Protein kinase R reveals an evolutionary model for defeating viral mimicry

Abstract

Poxviruses, such as small pox, undermine host defences by producing a protein called K3L, which closely mimics the substrate of protein kinase R (PKR), an important component of the vertebrate innate immunity system. Elde et al. show that PKR evolved under dramatic episodes of positive selection in primates, substituting amino acids at sites where K3L and PKR meet. The evolutionary changes increase the chances of the host defeating the mimic and see the two protagonists locked in a molecular 'arms race' trying to out-smart and out-evolve each other. This paper documents the evolutionary interaction between the innate immunity gene protein kinase R (PKR), its substrate elF2α, and its poxvirus mimic K3L. It is concluded that the rapid evolution of the PKR gene may be due to viral mimicry. Distinguishing self from non-self is a fundamental biological challenge. Many pathogens exploit the challenge of self discrimination by employing mimicry to subvert key cellular processes including the cell cycle, apoptosis and cytoskeletal dynamics1,2,3,4,5. Other mimics interfere with immunity6,7. Poxviruses encode K3L, a mimic of eIF2α, which is the substrate of protein kinase R (PKR), an important component of innate immunity in vertebrates8,9. The PKR–K3L interaction exemplifies the conundrum imposed by viral mimicry.

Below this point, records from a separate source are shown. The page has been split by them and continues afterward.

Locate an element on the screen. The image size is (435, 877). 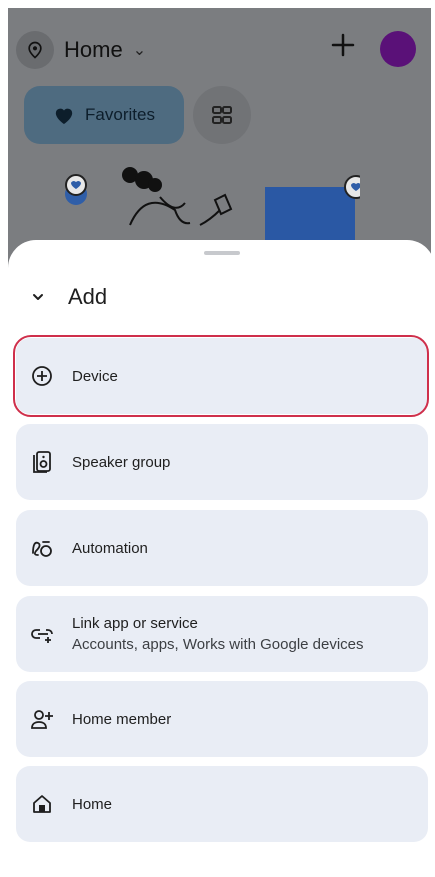
favorites-chip: Favorites is located at coordinates (104, 115).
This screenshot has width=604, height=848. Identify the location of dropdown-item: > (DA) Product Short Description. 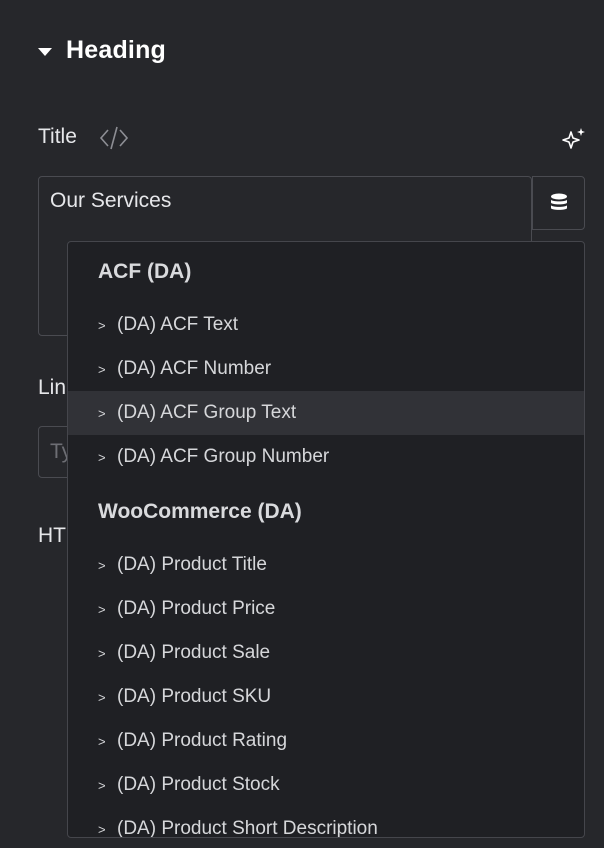
(326, 822).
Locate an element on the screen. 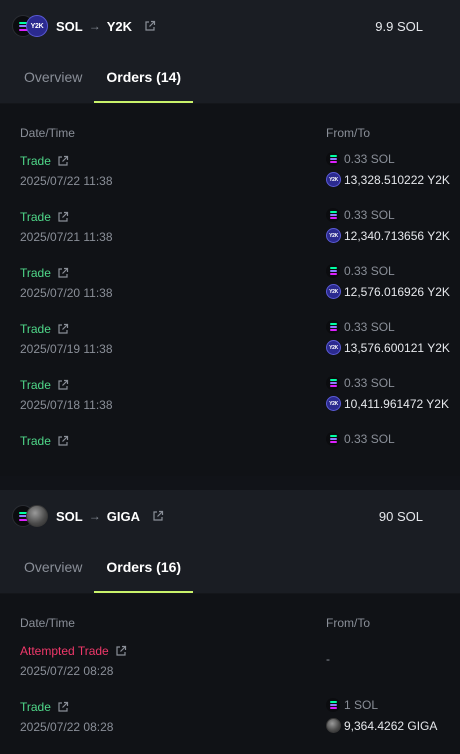 The height and width of the screenshot is (754, 460). to-amount: Y2K 10,411.961472 Y2K is located at coordinates (388, 404).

To be effective, PKR must recognize a conserved substrate (eIF2α) while avoiding rapidly evolving substrate mimics such as K3L. Using the PKR–K3L system and a combination of phylogenetic and functional analyses, we uncover evolutionary strategies by which host proteins can overcome mimicry. We find that PKR has evolved under intense episodes of positive selection in primates. The ability of PKR to evade viral mimics is partly due to positive selection at sites most intimately involved in eIF2α recognition. We also find that adaptive changes on multiple surfaces of PKR produce combinations of substitutions that increase the odds of defeating mimicry. Thus, although it can seem that pathogens gain insurmountable advantages by mimicking cellular components, host factors such as PKR can compete in molecular ‘arms races’ with mimics because of evolutionary flexibility at protein interaction interfaces challenged by mimicry.